Cet article publié en 2016 reste d’actualité
«Le Monde Afrique» a consulté un audit confidentiel du Conseil du coton et de l’anacarde, où apparaissent d’importants mouvements de fonds suspects.
Par Joan Tilouine
Dysfonctionnements en série à Abidjan et lourds soupçons de détournements entre janvier 2014 et novembre 2015. Un audit confidentiel du cabinet de conseil Deloitte accable la filière ivoirienne de l’anacarde, la coque qui abrite la noix de cajou, dont la Côte d’Ivoire est le premier exportateur mondial avec 625 000 tonnes en 2015, qui ont rapporté cette année-là 337 milliards de francs CFA (514 millions d’euros).
Le rapport de 33 pages, dont Le Monde Afrique a pu prendre connaissance, a été demandé par la Haute Autorité pour la bonne gouvernance (HABG). Cet organe de lutte contre la corruption, créé en 2013 a été alerté par des signalements du collectif du personnel du Conseil du coton et de l’anacarde (CCA), structure réunissant des représentants de l’Etat et de la filière chargée d’encadrer la production, la transformation et la commercialisation.
Probables détournements de fonds
L’audit s’inquiète d’abord d’un certain favoritisme pratiqué par le CCA à l’égard de 22 fournisseurs dont les prestations s’élèvent, « sur la base des factures revues », à 3,3 milliards de francs CFA (plus de 5 millions d’euros). Or ces entreprises ont été retenues sans aucun appel d’offres et dans des conditions douteuses. « Sur les 22 fournisseurs recensés au cours de l’exercice 2014, nous avons obtenu seulement six contrats », peut-on lire dans l’audit de Deloitte, qui comptabilise également 236 transactions en espèces avec des fournisseurs pour un montant de 826 millions de francs CFA.
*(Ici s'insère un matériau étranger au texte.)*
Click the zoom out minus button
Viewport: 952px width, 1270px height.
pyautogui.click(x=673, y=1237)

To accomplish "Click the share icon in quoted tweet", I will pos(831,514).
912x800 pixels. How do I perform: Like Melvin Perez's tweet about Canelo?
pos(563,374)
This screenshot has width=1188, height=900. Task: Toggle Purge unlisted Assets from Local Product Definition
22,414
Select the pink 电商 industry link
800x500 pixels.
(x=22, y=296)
Le CCA, créé en 2013 à la demande du chef de l’Etat, Alassane Ouattara, est censé garantir le développement de ces filières cruciales pour l’économie ivoirienne, et défendre les intérêts des acteurs (producteurs et exportateurs, entre autres). Toutefois, la gestion de cette structure, sous tutelle du ministère de l’agriculture, laisse apparaître de probables détournements de fonds.
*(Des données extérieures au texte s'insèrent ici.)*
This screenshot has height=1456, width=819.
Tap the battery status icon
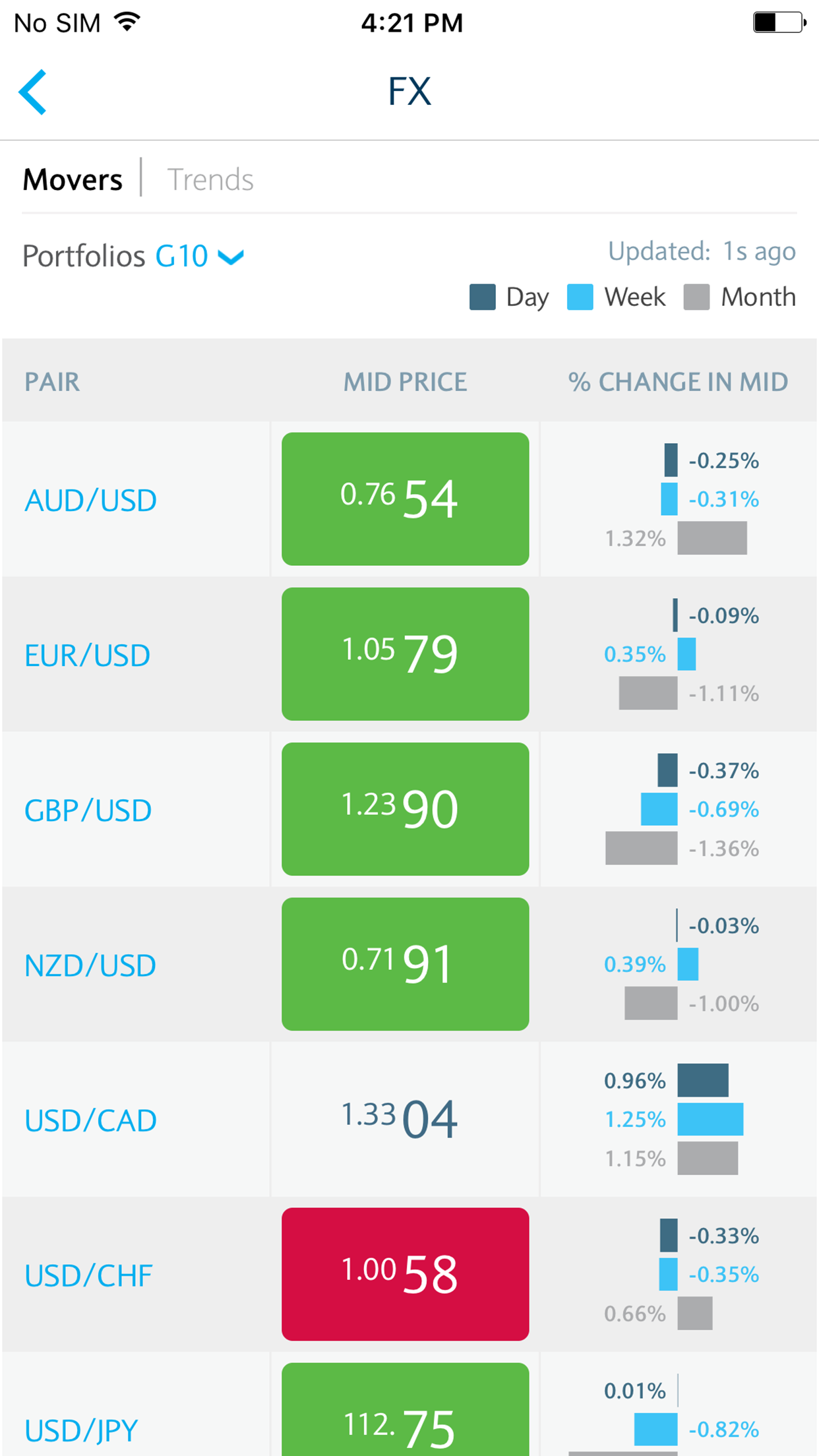click(x=778, y=22)
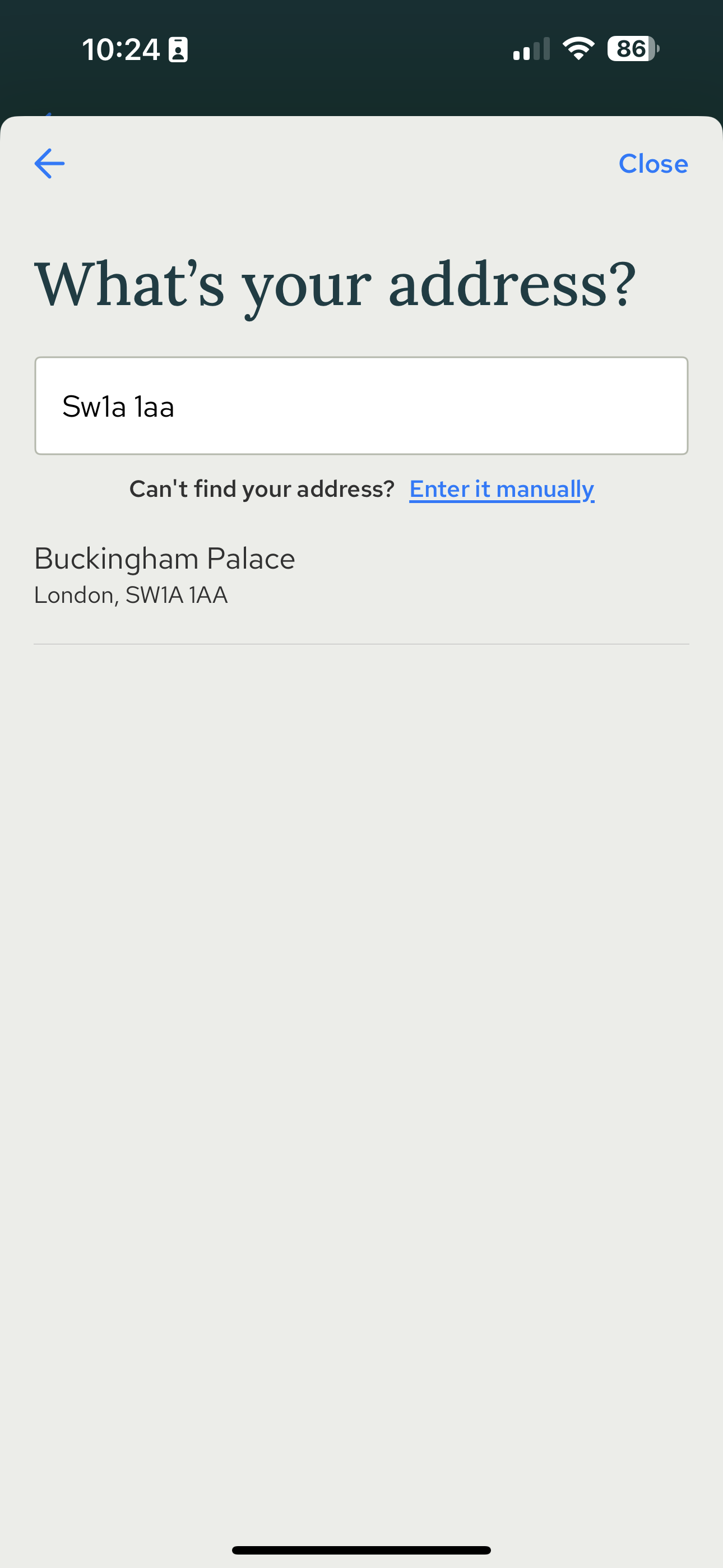Tap the London, SW1A 1AA subtitle
This screenshot has width=723, height=1568.
pos(131,594)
A commencer par l’usage d’un prêt, d’un montant de 1,9 milliard de francs CFA, octroyé par le Conseil du café-cacao le 3 juin 2014. Or seuls 2 % de cette somme correspondent à des décaissements « conformes aux dispositions ». Le reste, 1,66 milliard de francs CFA, a été dépensé par le CCA de manière étonnante. Selon l’audit de Deloitte, pas moins de 800 millions de francs CFA ont été virés vers des comptes du CCA aux apparences de véhicules financiers et 351 millions de francs CFA ont été retirés en espèces. Par ailleurs, sur les 400 millions de francs CFA ayant servi à régler ces 22 fournisseurs, 355 millions ont atterri sur les comptes d’une mystérieuse entreprise, Mamys Multimedia, qui ne semble pas figurer au registre du commerce ivoirien.
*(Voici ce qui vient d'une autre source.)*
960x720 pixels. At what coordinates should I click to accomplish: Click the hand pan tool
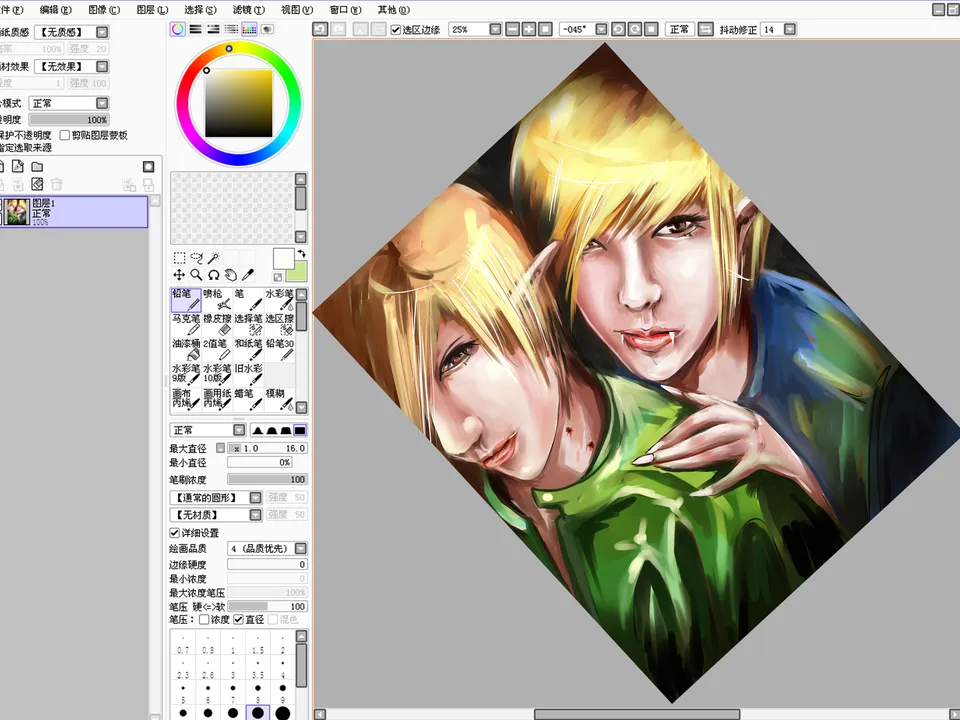pos(231,275)
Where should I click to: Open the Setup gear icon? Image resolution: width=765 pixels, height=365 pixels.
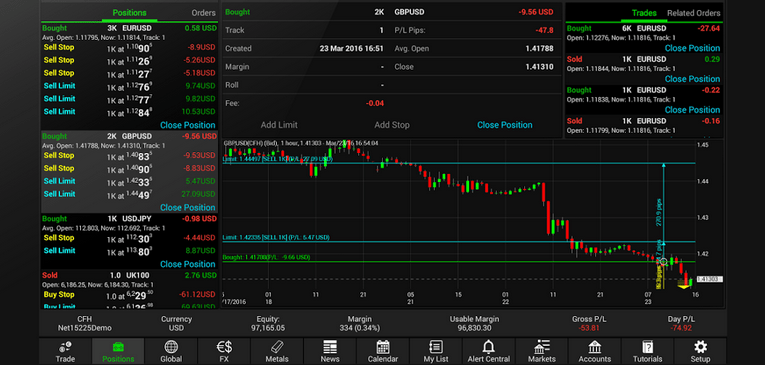[x=701, y=347]
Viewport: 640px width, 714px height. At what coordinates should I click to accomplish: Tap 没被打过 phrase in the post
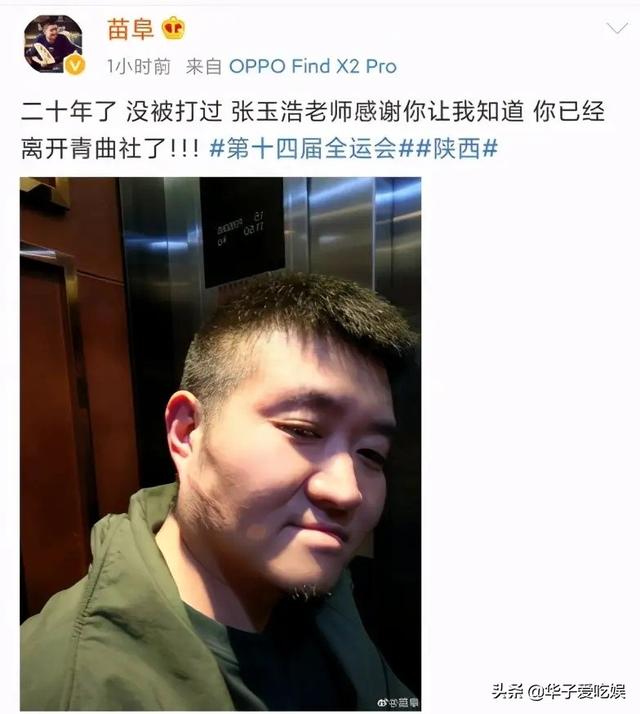(174, 112)
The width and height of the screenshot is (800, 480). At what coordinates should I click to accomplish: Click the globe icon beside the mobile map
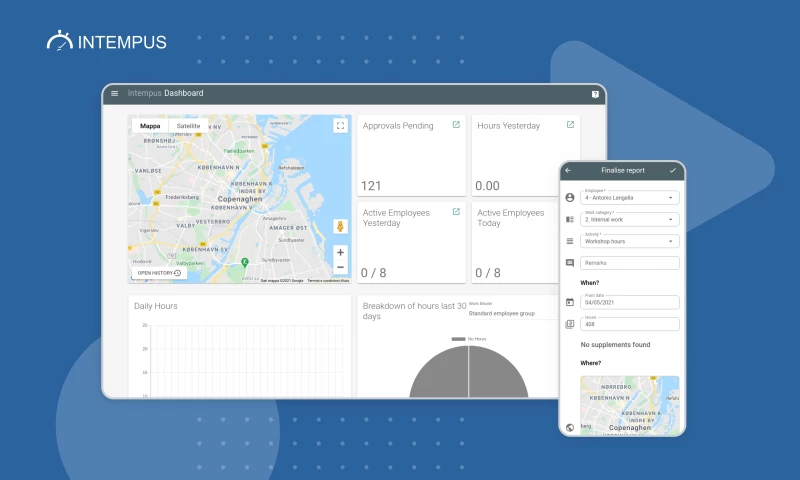pos(570,427)
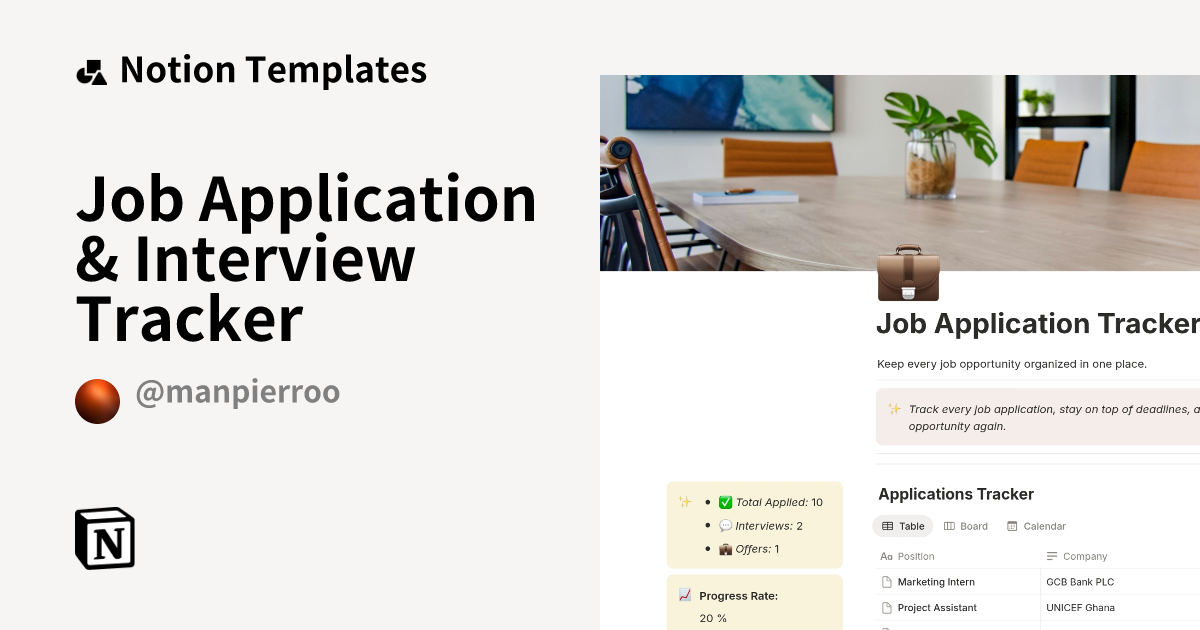Click the Notion logo icon in the bottom left
Image resolution: width=1200 pixels, height=630 pixels.
click(x=104, y=538)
Autre soupçon d’irrégularités : 543 millions de francs CFA se sont évaporés lors de retraits en cash ou à travers des « chèques libellés au nom de certains membres du personnel (…) pour lesquels les justificatifs ne nous ont pas été transmis par le CCA », notent les auditeurs. Le tout se double de chèques impayés d’un montant de 128 millions de francs CFA, et d’opérations de dépôts et retraits sur les comptes ouverts à la Banque internationale pour le commerce et l’industrie de la Côte d’Ivoire (BICICI, groupe BNP) début 2015 qui « n’ont pas été préalablement autorisées » par les organes compétents, à savoir le ministère de l’agriculture.
« Ce prêt avait des contraintes claires et des objectifs à atteindre pour développer les filières coton et anacarde, mais, visiblement, l’argent n’a pas servi à cela, confie, stupéfait, un haut fonctionnaire ivoirien sous couvert d’anonymat. Désormais, il faut que les autorités compétentes mènent des investigations approfondies et aillent au bout, car si les faits sont avérés, c’est de la corruption et une atteinte au développement économique de la Côte d’Ivoire. » Contacté, le ministre de l’agriculture, Sangafowa Coulibaly, préfère ne pas faire de commentaires : « Je ne suis pas saisi officiellement de ce dossier et je n’ai pas lu le rapport en question », justifie-t-il. Au CCA, dirigé par Malamine Sanogo, un proche du ministre, le silence est de mise.
« Comportements criminels »
(…)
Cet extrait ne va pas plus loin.